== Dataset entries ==

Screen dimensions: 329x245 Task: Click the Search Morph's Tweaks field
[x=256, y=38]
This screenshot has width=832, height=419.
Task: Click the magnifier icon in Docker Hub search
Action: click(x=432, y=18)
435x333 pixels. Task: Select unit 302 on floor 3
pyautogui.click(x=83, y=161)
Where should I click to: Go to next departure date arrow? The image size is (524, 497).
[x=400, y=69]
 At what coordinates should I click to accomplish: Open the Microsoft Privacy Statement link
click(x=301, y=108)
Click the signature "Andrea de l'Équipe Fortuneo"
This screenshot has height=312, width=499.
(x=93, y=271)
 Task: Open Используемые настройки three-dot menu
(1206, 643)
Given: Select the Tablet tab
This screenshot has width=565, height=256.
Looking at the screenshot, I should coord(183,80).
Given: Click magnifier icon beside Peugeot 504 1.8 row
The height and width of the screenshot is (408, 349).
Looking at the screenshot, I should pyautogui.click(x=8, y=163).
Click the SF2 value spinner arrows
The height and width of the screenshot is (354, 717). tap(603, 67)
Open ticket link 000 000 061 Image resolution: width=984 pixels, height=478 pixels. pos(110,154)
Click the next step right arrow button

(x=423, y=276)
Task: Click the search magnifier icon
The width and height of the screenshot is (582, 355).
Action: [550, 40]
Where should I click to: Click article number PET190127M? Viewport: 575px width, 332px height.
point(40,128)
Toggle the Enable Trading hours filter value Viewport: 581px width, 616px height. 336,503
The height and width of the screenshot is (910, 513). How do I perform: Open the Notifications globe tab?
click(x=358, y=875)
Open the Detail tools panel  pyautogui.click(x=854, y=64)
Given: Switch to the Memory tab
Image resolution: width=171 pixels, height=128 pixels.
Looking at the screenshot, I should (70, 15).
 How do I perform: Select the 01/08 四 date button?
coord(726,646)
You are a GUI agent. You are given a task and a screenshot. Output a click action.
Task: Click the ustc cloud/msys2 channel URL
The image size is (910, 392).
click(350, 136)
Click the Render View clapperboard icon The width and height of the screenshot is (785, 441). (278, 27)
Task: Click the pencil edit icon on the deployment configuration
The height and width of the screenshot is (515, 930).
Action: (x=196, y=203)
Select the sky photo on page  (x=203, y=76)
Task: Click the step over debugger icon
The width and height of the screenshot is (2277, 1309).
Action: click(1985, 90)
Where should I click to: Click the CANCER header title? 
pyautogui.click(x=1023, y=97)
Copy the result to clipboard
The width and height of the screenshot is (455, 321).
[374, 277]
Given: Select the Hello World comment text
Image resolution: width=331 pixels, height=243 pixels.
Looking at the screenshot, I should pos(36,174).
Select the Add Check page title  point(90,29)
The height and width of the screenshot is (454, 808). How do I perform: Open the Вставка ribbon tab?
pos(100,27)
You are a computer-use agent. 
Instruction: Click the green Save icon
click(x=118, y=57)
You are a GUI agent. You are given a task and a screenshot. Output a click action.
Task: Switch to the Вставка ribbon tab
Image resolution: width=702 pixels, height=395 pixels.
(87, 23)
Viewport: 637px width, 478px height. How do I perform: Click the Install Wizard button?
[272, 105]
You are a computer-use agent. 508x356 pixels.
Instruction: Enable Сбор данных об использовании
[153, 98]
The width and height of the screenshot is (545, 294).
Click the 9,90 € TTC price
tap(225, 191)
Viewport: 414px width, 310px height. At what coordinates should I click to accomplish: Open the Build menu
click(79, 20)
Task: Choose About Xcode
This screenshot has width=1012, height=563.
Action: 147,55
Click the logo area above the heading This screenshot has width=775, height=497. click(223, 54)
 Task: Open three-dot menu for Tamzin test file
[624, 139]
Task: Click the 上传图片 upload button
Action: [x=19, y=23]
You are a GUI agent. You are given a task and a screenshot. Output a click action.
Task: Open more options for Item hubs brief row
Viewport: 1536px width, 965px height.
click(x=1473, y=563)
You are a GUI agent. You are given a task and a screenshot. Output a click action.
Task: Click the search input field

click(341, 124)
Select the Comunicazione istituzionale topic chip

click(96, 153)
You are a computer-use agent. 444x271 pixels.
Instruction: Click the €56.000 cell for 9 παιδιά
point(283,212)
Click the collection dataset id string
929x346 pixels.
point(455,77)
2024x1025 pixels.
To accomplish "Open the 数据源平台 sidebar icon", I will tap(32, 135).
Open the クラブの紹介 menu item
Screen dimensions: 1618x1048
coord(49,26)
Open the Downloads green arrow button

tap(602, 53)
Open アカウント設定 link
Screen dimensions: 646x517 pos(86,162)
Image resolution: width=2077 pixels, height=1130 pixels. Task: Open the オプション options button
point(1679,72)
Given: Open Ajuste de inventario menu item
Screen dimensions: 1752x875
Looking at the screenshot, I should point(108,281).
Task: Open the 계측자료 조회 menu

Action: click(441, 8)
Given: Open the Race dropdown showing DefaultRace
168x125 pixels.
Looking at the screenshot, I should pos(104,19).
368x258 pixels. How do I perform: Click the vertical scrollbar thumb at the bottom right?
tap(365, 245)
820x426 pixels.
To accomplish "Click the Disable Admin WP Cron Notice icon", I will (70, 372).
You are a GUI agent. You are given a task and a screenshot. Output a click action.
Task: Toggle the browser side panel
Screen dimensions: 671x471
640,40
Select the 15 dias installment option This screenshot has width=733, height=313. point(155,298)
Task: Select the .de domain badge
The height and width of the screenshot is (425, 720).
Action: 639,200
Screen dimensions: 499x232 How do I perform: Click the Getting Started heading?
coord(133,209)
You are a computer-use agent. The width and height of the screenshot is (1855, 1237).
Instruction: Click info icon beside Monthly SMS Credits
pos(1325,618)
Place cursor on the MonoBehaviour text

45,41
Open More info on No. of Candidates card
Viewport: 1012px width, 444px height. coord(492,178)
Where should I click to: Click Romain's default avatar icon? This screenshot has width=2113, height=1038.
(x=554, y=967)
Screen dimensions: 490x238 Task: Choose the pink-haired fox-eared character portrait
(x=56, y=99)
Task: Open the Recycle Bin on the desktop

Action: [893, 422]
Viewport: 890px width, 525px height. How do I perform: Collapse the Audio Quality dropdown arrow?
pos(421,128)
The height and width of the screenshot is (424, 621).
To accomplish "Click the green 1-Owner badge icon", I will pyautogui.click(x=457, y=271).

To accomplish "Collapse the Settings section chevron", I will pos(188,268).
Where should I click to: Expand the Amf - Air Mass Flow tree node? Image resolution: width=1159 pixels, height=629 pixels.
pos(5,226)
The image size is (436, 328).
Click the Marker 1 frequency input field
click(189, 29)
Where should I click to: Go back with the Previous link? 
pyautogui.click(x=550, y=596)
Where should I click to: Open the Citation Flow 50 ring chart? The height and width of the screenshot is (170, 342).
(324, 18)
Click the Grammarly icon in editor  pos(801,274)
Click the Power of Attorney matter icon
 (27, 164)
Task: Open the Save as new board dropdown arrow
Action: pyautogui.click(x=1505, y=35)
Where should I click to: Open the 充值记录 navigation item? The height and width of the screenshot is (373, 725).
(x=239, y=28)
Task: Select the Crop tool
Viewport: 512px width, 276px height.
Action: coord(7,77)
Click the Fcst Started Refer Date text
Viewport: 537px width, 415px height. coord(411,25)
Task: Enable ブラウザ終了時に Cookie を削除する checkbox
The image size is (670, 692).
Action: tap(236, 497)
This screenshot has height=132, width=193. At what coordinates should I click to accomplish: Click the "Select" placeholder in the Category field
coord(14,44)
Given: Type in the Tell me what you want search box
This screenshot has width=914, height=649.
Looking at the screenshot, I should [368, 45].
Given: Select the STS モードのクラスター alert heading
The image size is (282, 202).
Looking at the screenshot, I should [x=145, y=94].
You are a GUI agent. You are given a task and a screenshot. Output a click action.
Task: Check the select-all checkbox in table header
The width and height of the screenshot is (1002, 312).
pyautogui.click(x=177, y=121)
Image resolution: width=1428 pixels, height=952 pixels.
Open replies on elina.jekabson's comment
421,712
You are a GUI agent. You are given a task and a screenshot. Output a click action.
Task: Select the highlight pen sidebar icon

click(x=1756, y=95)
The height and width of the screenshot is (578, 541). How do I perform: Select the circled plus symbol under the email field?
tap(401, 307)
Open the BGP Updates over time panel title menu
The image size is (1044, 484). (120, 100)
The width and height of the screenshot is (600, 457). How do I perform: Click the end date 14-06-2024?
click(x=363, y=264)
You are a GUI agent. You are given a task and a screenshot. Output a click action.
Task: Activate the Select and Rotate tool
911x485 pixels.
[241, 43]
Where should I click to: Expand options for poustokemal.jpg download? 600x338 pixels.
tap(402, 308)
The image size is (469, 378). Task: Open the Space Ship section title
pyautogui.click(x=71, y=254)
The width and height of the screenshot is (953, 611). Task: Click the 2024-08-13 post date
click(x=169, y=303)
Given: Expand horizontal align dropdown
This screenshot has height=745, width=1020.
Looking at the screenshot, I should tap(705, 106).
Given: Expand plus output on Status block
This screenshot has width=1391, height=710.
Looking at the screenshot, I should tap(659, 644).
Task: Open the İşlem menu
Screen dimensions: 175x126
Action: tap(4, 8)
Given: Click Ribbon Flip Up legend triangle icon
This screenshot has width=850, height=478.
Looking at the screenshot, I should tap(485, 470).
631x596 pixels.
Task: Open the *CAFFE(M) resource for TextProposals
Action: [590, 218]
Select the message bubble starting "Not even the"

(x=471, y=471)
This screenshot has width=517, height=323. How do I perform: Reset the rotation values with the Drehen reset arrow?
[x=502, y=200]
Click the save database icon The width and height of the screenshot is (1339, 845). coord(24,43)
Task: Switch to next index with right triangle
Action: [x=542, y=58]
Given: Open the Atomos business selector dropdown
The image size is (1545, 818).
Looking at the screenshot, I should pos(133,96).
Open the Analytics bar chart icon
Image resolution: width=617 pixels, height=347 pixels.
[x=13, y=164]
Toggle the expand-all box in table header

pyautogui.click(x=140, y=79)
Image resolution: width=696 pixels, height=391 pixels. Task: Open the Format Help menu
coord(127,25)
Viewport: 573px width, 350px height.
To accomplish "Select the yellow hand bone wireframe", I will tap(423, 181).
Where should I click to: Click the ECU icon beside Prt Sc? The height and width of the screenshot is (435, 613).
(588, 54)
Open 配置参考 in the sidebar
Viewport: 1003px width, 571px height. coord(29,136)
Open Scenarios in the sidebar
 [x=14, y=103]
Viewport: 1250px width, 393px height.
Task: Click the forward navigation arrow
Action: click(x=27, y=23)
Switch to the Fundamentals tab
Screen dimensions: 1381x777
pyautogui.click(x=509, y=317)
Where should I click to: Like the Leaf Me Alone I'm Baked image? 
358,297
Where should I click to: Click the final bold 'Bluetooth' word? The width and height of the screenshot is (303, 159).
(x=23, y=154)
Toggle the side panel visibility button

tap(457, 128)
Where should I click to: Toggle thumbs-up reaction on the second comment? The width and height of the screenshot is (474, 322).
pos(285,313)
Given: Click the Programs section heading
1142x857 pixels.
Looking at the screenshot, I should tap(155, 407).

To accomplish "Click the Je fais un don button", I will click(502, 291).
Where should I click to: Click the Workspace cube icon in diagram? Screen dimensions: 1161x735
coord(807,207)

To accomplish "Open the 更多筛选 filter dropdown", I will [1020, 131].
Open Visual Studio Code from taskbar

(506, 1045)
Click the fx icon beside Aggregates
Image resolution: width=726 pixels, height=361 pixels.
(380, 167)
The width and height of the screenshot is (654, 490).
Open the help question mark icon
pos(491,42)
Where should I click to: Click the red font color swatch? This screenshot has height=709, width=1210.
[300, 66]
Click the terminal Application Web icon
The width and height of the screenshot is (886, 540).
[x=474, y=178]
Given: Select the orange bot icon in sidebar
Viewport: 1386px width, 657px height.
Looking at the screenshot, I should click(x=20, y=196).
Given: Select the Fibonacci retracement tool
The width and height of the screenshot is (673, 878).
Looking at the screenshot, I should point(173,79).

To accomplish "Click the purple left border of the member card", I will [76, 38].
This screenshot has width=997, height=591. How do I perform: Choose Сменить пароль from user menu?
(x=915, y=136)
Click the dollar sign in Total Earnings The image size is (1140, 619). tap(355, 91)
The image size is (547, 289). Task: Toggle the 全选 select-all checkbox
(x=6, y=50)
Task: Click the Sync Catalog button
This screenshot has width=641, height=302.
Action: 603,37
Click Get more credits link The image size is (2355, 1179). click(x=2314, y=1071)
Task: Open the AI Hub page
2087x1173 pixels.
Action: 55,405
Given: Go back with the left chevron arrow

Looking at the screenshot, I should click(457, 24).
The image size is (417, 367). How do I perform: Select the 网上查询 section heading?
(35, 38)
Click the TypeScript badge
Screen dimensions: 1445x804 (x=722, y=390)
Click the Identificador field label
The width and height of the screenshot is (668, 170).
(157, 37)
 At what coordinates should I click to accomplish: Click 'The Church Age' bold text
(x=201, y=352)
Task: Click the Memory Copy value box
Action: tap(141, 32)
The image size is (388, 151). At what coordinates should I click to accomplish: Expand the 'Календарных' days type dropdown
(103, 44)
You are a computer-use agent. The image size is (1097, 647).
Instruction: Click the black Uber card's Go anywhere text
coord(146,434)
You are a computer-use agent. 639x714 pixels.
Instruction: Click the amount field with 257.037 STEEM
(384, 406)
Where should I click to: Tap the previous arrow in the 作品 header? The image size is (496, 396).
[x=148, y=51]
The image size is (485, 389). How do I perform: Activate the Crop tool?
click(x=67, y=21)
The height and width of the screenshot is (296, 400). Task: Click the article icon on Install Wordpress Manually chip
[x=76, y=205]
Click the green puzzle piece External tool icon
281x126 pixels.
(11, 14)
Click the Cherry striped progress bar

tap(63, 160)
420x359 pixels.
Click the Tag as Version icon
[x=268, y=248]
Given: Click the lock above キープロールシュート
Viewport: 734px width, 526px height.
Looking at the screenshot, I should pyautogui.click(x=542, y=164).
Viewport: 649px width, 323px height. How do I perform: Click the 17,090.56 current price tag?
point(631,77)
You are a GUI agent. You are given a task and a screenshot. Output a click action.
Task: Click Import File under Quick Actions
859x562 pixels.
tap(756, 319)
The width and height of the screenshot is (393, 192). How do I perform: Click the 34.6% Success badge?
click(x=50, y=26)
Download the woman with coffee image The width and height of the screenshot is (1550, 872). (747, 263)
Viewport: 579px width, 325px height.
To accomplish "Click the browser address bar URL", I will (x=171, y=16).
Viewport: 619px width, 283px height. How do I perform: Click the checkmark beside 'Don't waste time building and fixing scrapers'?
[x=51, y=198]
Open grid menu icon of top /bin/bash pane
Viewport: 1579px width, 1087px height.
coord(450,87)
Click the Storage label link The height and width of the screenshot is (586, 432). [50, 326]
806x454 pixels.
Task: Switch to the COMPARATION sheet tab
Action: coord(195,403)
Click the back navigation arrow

== What is required ==
Rewrite the stretch of the listing from the line containing "Given: Select the Fibonacci retracement tool" through the line containing "Screen dimensions: 1445x804 (x=722, y=390)", renaming "Sync Catalog" to "Refresh Catalog" and leaving everything else the same.

== Output of the exercise ==
Given: Select the Fibonacci retracement tool
The width and height of the screenshot is (673, 878).
Looking at the screenshot, I should point(173,79).

To accomplish "Click the purple left border of the member card", I will [76, 38].
This screenshot has width=997, height=591. How do I perform: Choose Сменить пароль from user menu?
(x=915, y=136)
Click the dollar sign in Total Earnings The image size is (1140, 619). tap(355, 91)
The image size is (547, 289). Task: Toggle the 全选 select-all checkbox
(x=6, y=50)
Task: Click the Refresh Catalog button
This screenshot has width=641, height=302.
Action: 603,37
Click Get more credits link The image size is (2355, 1179). click(x=2314, y=1071)
Task: Open the AI Hub page
2087x1173 pixels.
Action: 55,405
Given: Go back with the left chevron arrow

Looking at the screenshot, I should click(457, 24).
The image size is (417, 367). How do I perform: Select the 网上查询 section heading?
(35, 38)
Click the TypeScript badge
Screen dimensions: 1445x804 (x=722, y=390)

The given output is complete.